# Finishing African Mahogany



## Butternubs (Feb 21, 2015)

Hello Everyone.

I am working on a desk top and this is my first time working with Mahogany. I want to put on a nice finish that really brings out the fiery glow that I've seen on other Mahogany pieces. I saw in a previous post that the user had used Teak Oil and Polyurethane to achieve this (seen here http://www.woodworkingtalk.com/f2/working-african-mahogany-6377/#post50060). 

I also want a really nice smooth finish, like show room pieces. I have read that grain fillers are the recommended item for doing this, but I don't have any experience in it. I would just like some advice on how to go about putting a nice finish on it, any do's or don'ts, and then some guidelines for what order I should do things. I figure Oil, filler, poly is a the best method but i just want to be sure.

My plan for right now is a layer or two of oil to get the color, sanding between, then put on another 3-5 coats of clear poly to finish it off. For the last few coats using some ultra fine steel wool to clean it rather than sandpaper. Does this all sound good or should I try some other things.

▶ **GIVEN TASK A**
Update the records from the line containing "You are a computer-use agent. The" through the end of the records, replacing "gear" with "cog" and changing nothing else. Return only those lines.

▶ **ENTRIES PROVIDED**

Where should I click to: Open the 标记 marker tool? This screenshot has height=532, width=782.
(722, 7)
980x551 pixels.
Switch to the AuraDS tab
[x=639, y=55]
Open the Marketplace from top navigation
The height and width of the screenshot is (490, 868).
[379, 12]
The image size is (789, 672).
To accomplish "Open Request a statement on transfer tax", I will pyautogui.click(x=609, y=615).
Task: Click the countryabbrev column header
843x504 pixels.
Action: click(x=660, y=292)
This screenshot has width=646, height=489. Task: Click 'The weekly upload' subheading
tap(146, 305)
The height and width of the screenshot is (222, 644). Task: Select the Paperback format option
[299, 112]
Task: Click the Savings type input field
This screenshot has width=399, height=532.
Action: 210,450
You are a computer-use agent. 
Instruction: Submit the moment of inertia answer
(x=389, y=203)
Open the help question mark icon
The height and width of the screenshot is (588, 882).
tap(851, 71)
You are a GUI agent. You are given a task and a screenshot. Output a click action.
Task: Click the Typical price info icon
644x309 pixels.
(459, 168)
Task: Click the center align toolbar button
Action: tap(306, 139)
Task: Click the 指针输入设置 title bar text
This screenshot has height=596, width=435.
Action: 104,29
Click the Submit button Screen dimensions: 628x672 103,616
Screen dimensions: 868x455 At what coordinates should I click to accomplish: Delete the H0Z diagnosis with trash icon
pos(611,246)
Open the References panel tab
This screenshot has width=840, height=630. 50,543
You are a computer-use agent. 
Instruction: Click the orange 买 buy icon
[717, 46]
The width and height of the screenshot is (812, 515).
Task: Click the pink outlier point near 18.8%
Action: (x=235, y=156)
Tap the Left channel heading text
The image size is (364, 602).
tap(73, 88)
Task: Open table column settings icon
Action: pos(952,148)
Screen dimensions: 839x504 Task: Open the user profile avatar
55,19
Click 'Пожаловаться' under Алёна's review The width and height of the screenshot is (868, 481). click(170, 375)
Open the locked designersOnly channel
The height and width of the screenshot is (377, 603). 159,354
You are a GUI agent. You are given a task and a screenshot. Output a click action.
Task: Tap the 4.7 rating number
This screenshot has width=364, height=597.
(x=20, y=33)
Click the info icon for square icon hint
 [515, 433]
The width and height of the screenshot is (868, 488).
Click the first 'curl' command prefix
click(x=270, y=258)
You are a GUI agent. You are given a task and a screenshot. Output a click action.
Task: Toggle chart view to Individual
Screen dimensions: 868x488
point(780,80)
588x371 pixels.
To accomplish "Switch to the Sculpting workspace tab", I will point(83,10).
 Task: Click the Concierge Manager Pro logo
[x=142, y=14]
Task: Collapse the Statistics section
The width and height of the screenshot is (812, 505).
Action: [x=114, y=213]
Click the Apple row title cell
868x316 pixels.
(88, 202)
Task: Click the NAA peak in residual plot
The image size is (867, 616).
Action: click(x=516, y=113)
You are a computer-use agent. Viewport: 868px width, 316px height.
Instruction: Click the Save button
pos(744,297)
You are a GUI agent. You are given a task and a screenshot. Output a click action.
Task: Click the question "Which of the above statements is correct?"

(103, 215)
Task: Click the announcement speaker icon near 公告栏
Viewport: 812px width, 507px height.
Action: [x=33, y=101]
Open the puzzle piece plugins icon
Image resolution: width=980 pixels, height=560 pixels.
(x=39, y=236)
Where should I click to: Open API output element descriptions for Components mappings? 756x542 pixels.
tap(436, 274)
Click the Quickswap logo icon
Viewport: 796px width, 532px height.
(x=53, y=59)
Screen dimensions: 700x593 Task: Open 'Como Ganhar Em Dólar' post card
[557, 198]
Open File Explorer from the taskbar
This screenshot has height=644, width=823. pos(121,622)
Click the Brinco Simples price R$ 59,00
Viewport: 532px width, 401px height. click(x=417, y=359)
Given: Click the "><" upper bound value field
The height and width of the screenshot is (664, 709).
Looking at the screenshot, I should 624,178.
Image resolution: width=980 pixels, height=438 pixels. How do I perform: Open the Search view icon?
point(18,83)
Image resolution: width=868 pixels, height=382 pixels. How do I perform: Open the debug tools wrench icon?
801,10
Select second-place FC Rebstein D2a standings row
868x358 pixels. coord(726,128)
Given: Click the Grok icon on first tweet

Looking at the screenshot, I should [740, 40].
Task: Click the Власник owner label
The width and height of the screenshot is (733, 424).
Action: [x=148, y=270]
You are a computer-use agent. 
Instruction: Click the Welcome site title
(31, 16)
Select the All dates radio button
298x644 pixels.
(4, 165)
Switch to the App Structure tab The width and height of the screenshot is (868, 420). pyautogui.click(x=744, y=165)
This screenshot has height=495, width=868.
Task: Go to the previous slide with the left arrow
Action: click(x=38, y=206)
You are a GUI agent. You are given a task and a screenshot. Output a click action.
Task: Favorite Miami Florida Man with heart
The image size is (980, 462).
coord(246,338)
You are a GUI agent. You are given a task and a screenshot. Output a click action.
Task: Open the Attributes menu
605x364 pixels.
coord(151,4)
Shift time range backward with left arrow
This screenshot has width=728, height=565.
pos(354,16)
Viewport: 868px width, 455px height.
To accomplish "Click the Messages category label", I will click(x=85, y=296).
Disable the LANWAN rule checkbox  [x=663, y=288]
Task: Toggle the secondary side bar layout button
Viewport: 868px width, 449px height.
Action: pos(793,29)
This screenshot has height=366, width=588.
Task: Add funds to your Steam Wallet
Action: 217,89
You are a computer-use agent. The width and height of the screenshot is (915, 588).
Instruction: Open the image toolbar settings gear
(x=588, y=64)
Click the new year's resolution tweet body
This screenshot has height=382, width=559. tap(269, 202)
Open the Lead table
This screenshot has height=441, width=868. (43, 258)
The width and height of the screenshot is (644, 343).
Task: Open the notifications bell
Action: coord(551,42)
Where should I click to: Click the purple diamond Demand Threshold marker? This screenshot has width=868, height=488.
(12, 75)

▶ **GIVEN TASK B**
In the mahogany finishing post, why does the writer plan to start with a layer or two of oil?

▶ **FINISHED ANSWER A**
You are a computer-use agent. The width and height of the screenshot is (915, 588).
Instruction: Open the image toolbar settings cog
(x=588, y=64)
Click the new year's resolution tweet body
This screenshot has height=382, width=559. tap(269, 202)
Open the Lead table
This screenshot has height=441, width=868. (43, 258)
The width and height of the screenshot is (644, 343).
Task: Open the notifications bell
Action: coord(551,42)
Where should I click to: Click the purple diamond Demand Threshold marker? This screenshot has width=868, height=488.
(12, 75)

▶ **FINISHED ANSWER B**
The oil is meant to bring out the color. The writer wants a finish that shows the fiery glow seen on other mahogany pieces.